Pursuant to the execution or electronic acceptance of an Order and subject to the terms and conditions of this Agreement and to Customer's payment obligations, TrainHQ will provide the Services to Customer during the Subscription Term. Customer may order multiple subscriptions by executing additional Orders.

2.2. Subscription Term

Subscriptions ordered by Customer commence on the start date defined in the applicable Order and shall continue in effect for the Subscription Term specified therein. Except as otherwise specified in the applicable Order, all subscriptions shall automatically renew for additional periods equal to the expiring Subscription Term or 1 (one) month (whichever is shorter), unless either Party gives the other notice of non-renewal at least 60 (sixty) days before the end of the relevant Subscription Term or the Parties mutually agree on a different Subscription Term.

3. RESTRICTIONS ON USE

3.1. Usage Limits

The Services are subject to technical, functional, geographic, and usage limits, as specified in the respective Order and Documentation, including the following: (a) the Services may not be accessed by Users outside of the Territory; (b) Users shall not be direct competitors of TrainHQ and shall be bound by the confidentiality obligations of this Agreement; (c) the Services may not be used in excess of the data storage limits specified in the Order; and (d) the Training Program may only be used on the Services.

3.2. Restrictions on Use

Unless otherwise authorized under this Agreement, Customer may not (and will not allow any third party to): (i) sell, rent, lease, license, sublicense, distribute, pledge, assign or otherwise transfer in whole or in part the Services to another party; (ii) provide, disclose, divulge or make available to, or permit use of the Services in whole or in part by any third party without TrainHQ's prior written consent; (iii) use the Services in a manner that circumvents or interferes with the operation of the technological measure that controls the access to the Services; (iv) modify, translate, adapt or create derivative works based on the Services; (v) decompile, disassemble or otherwise reverse engineer (except to the extent expressly permitted by applicable law, notwithstanding a contractual obligation to the contrary) the Services, or any portion thereof; (vi) export or re-export the Services or any derivative work thereof; (vii) remove or modify any Services markings or any notice of TrainHQ's proprietary rights; (viii) use the Services to develop, test, host, or run and operate Training Programs on behalf of third-parties; (ix) use or allow a direct competitor to use the Services for any benchmark tests, to monitor the availability, performance or functionality of the Services, to build a competitive product, to copy any features or functionality or for other competitive purposes; (x) use the Services in any way that is contrary to the terms and conditions of this Agreement; (xi) use the Services to store or transmit infringing, libelous, or otherwise unlawful or tortious material, or to store or transmit materials in violation of third-party privacy, Intellectual Property or confidentiality rights; (xii) use the Services in any way that violates the privacy rights of any Training Program User or other natural person; or (xiii) use the Services for any unlawful purposes.

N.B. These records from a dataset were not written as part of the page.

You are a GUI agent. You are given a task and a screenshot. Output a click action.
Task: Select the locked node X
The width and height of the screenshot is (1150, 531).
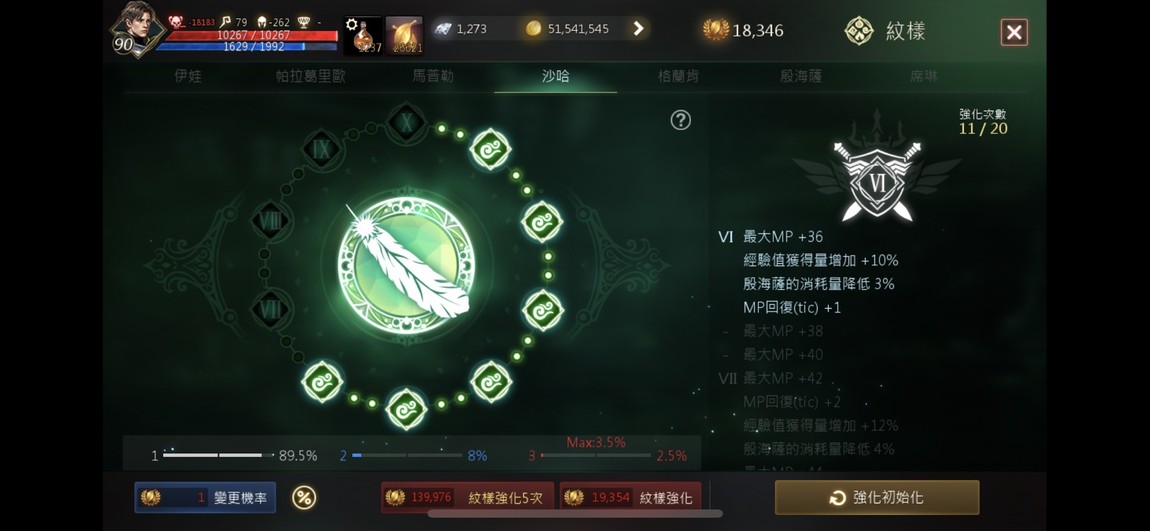407,122
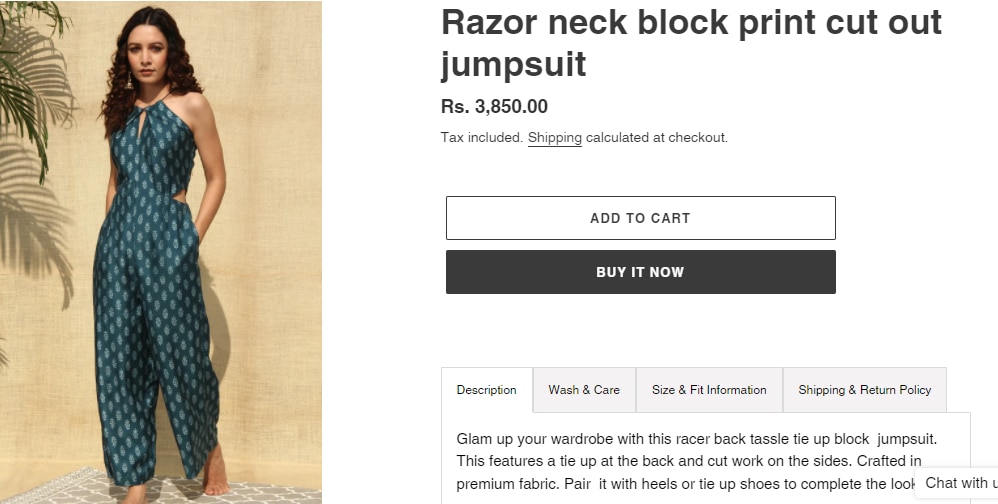Open the Chat with us widget

coord(959,483)
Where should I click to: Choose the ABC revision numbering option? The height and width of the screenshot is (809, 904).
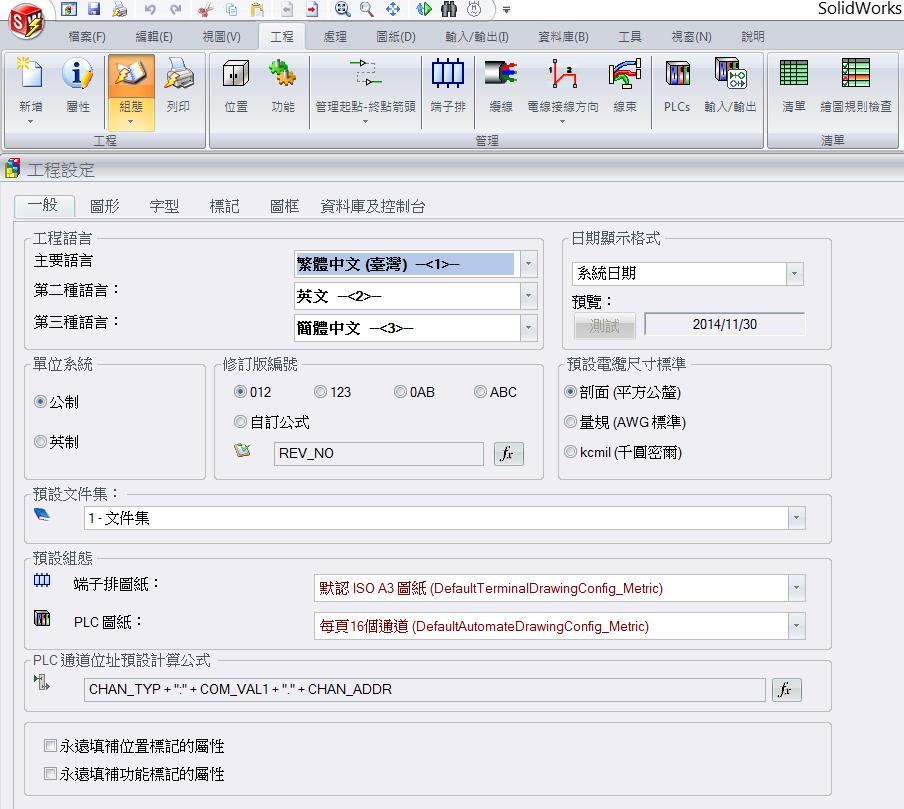pyautogui.click(x=481, y=392)
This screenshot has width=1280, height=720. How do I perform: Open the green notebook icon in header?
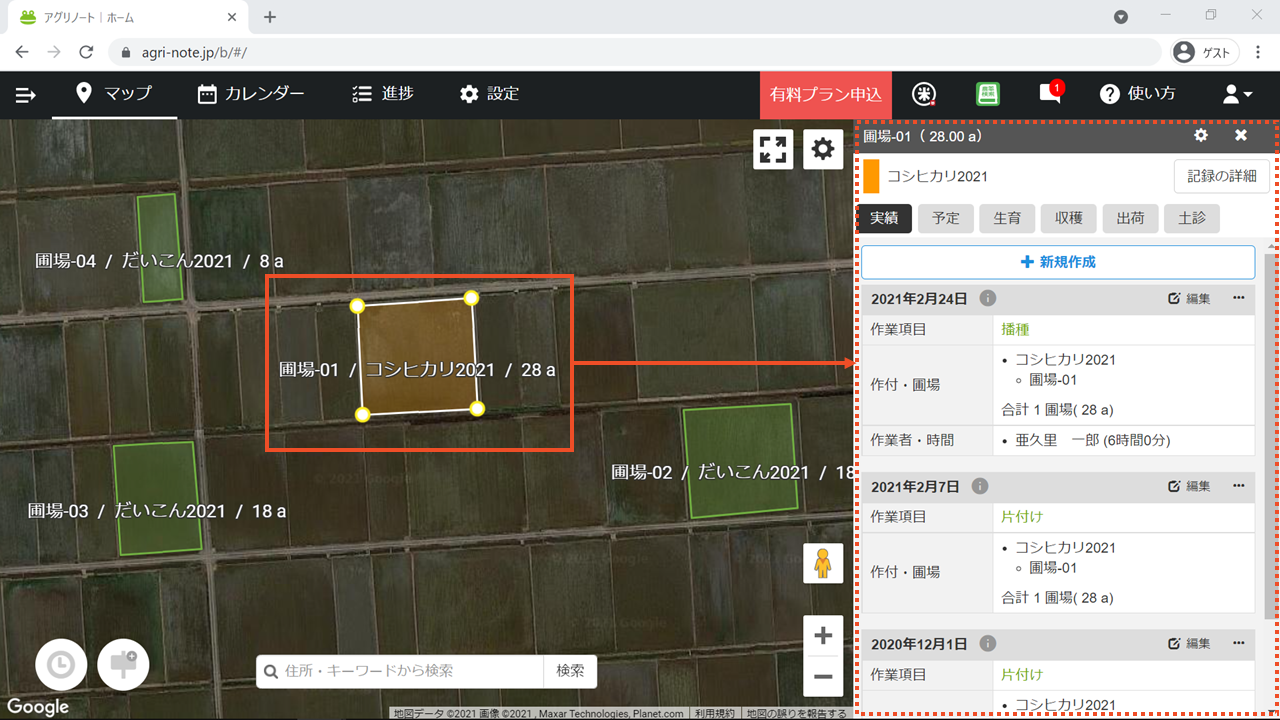click(x=987, y=94)
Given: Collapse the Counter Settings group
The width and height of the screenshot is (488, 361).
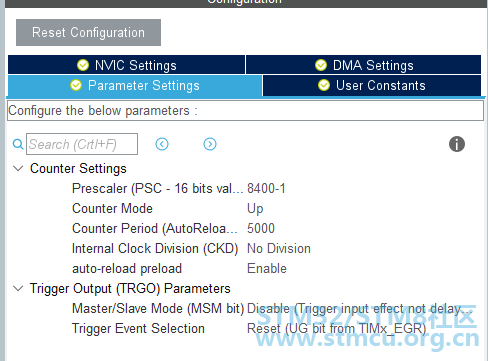Looking at the screenshot, I should [18, 168].
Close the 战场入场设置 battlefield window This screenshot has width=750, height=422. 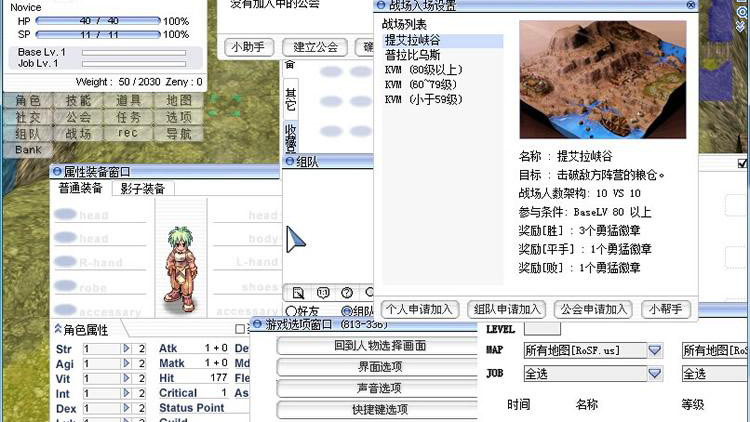pos(690,5)
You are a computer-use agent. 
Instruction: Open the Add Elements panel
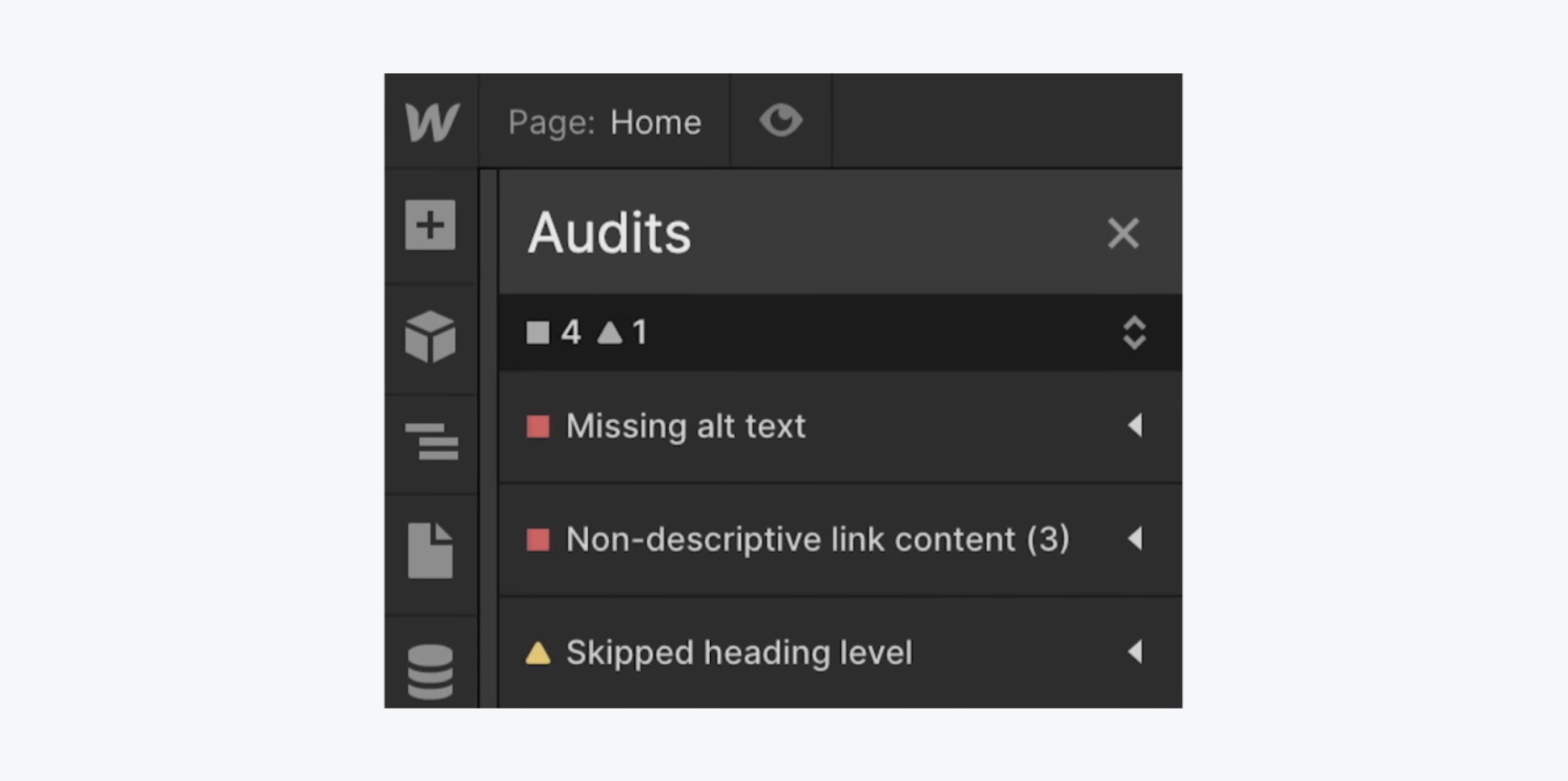[431, 225]
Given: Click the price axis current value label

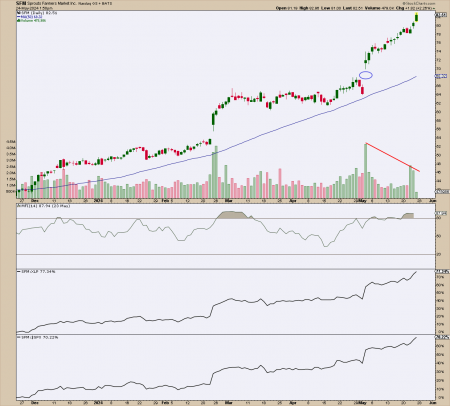Looking at the screenshot, I should pos(441,15).
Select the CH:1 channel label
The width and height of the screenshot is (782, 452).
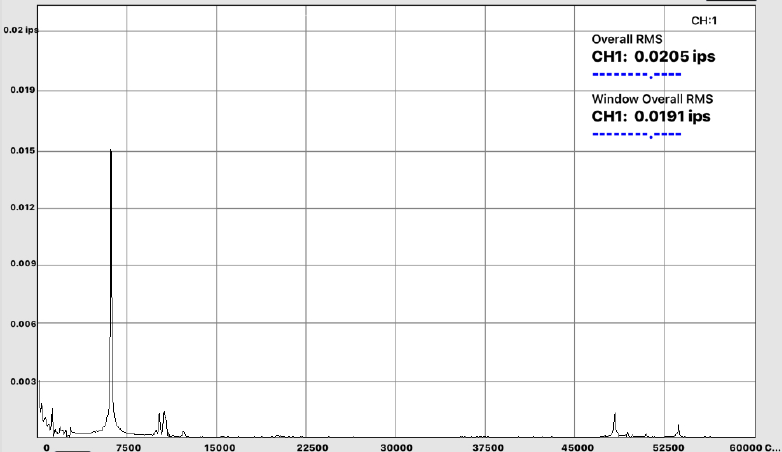(705, 20)
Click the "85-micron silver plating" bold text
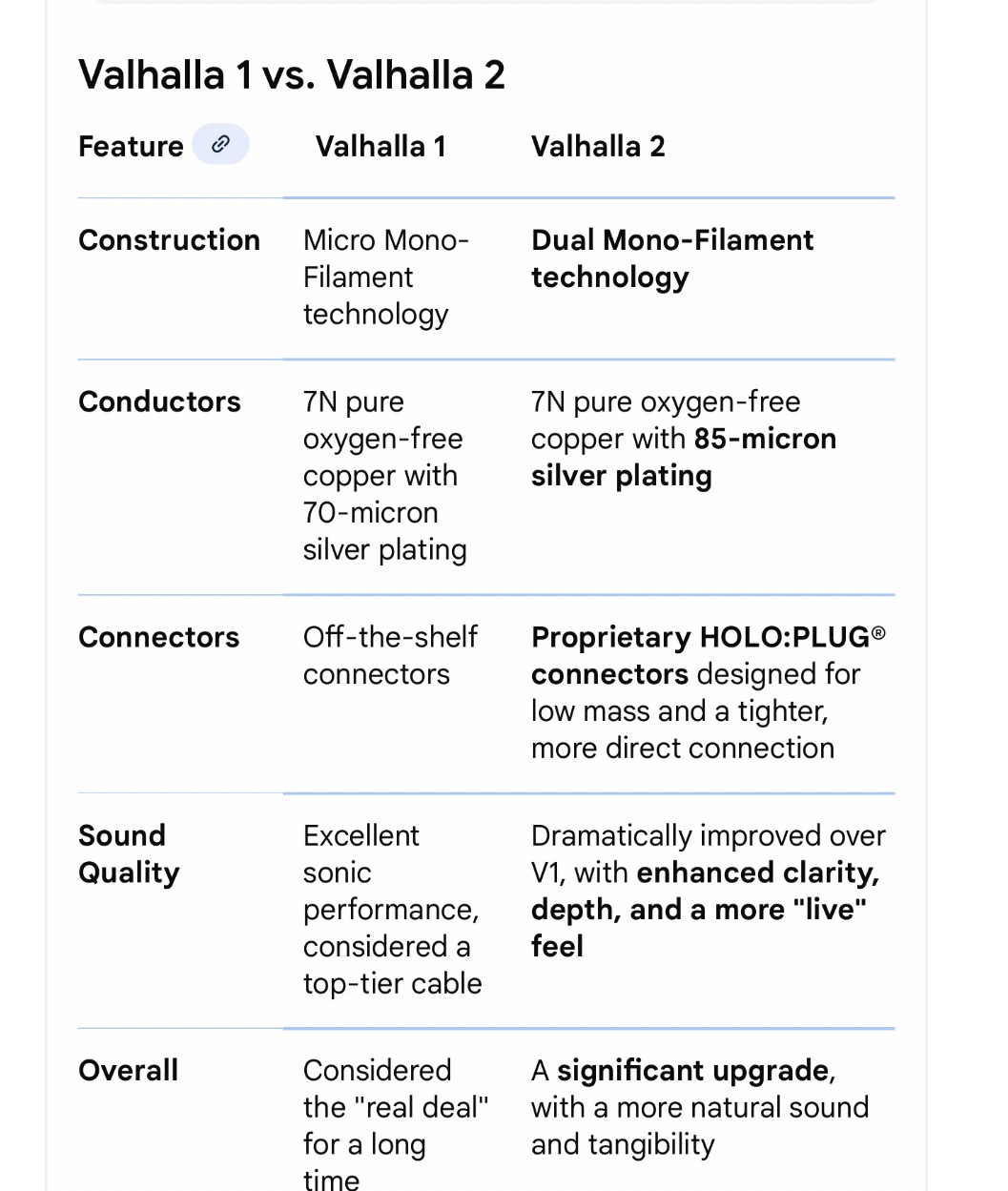 (683, 458)
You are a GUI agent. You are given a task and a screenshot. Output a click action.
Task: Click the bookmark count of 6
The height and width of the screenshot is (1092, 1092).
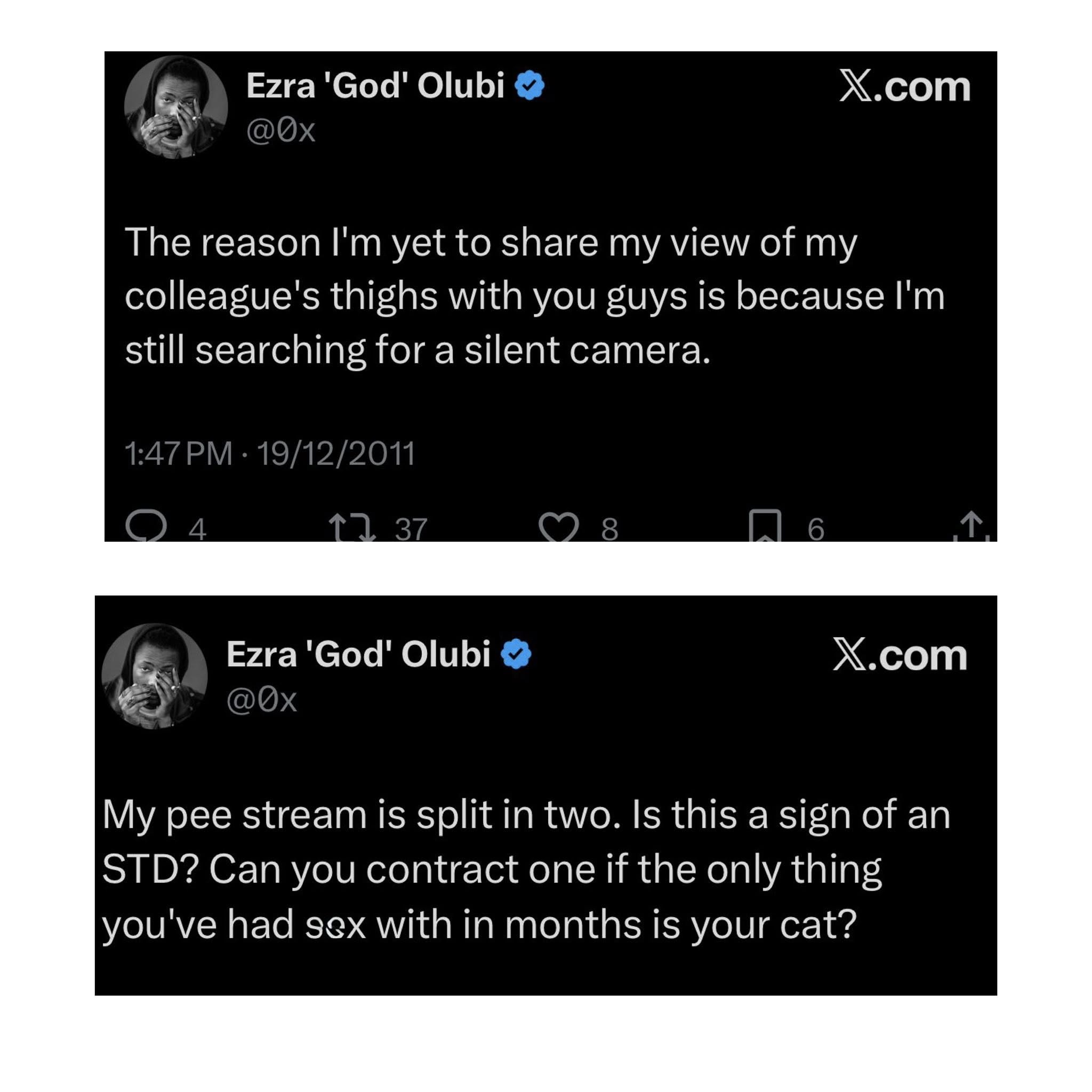coord(816,529)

3.3. Similar Training Programs

Due to the nature of the Services as a platform for developing, distributing and maintaining Training Programs, Customer recognizes that TrainHQ and its customers, partners, vendors, resellers, and distributors may independently develop Training Programs using the Services that perform similar functions or that are used for a similar purpose as Customer's Training Programs. TrainHQ is not responsible, and shall not be liable, for any alleged violation of Intellectual Property rights or related disputes that may arise between Customer and any of TrainHQ's other customers, partners, vendors, resellers, and distributors with respect to such Training Programs, or for any infringing Content that Customer uses in connection with its Training Programs.

3.4. Customer Obligations

3.4.1. General Responsibilities

Customer is responsible for (i) all Customer Data uploaded, posted, transmitted, or otherwise disseminated using the Services, including the legal acquisition and use of Customer Data; (ii) maintaining secure access to the Services and Customer Data, and promptly notifying TrainHQ of any unauthorized use or access; (iii) maintaining reasonable security mechanism with respect to issuance of User identification and password information, and any other personal information transmitted to or through, stored on, published or otherwise made available to, or disseminated by the Services; (iv) downloading, exporting, and maintaining copies of all Customer Data and Content uploaded to or produced using the Training Program; (v) any and all activities that occur under Customer's account, including all actions and omissions of Users; (vi) complying with all applicable laws and regulations, including relevant data privacy and data security laws; and (vii) properly configuring the Services in accordance with the Documentation.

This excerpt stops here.